Exercise goal: Below is some data. Retype exactly the lines starting at the one with "Where should I" and ending at the one with "Image resolution: width=980".

Extracted records:
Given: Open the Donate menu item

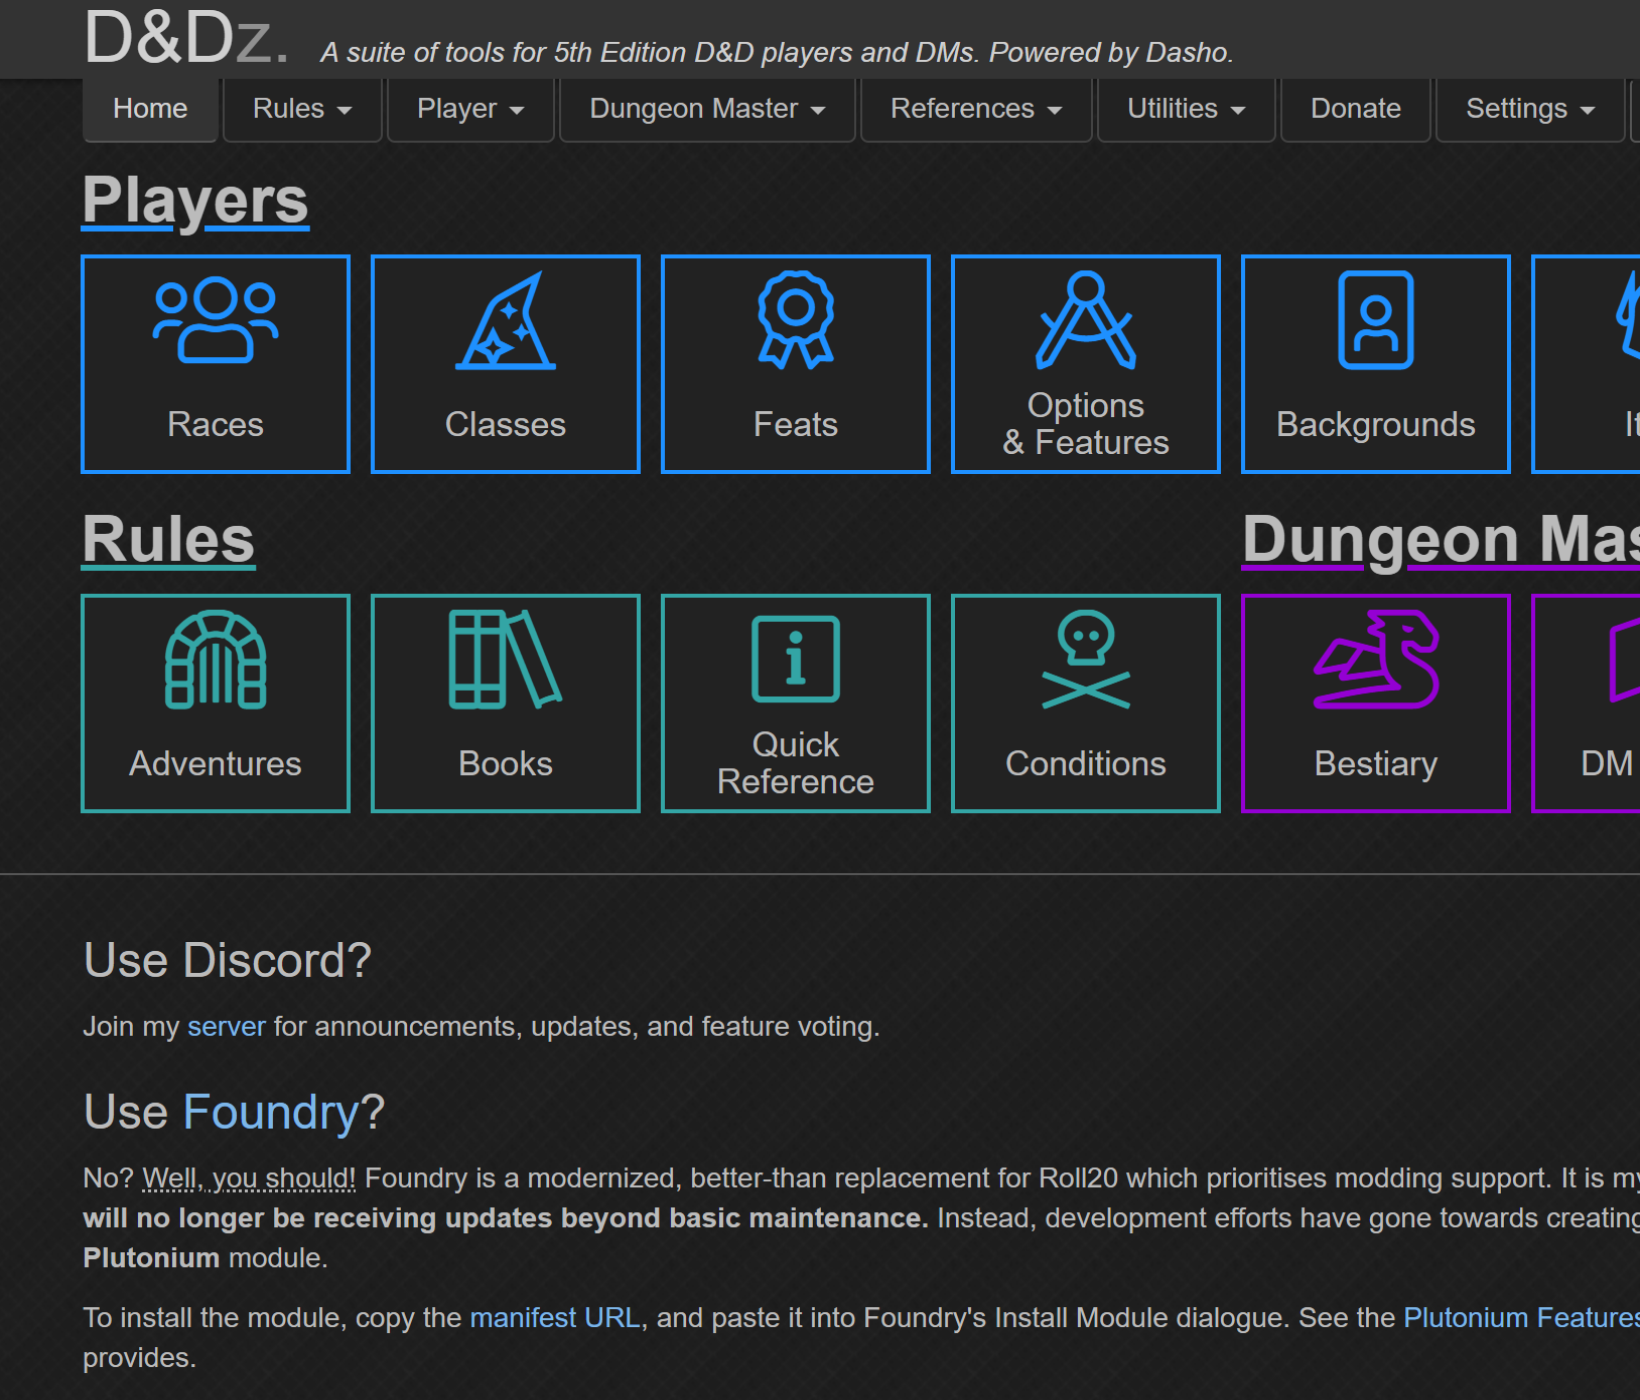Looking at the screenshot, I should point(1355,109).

* * *

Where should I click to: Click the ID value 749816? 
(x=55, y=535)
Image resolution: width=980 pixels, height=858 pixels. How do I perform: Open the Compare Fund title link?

Response to the exercise:
Where should I click to: Click the ID value 749816? 
(x=55, y=535)
Image resolution: width=980 pixels, height=858 pixels. How do I perform: Open the Compare Fund title link?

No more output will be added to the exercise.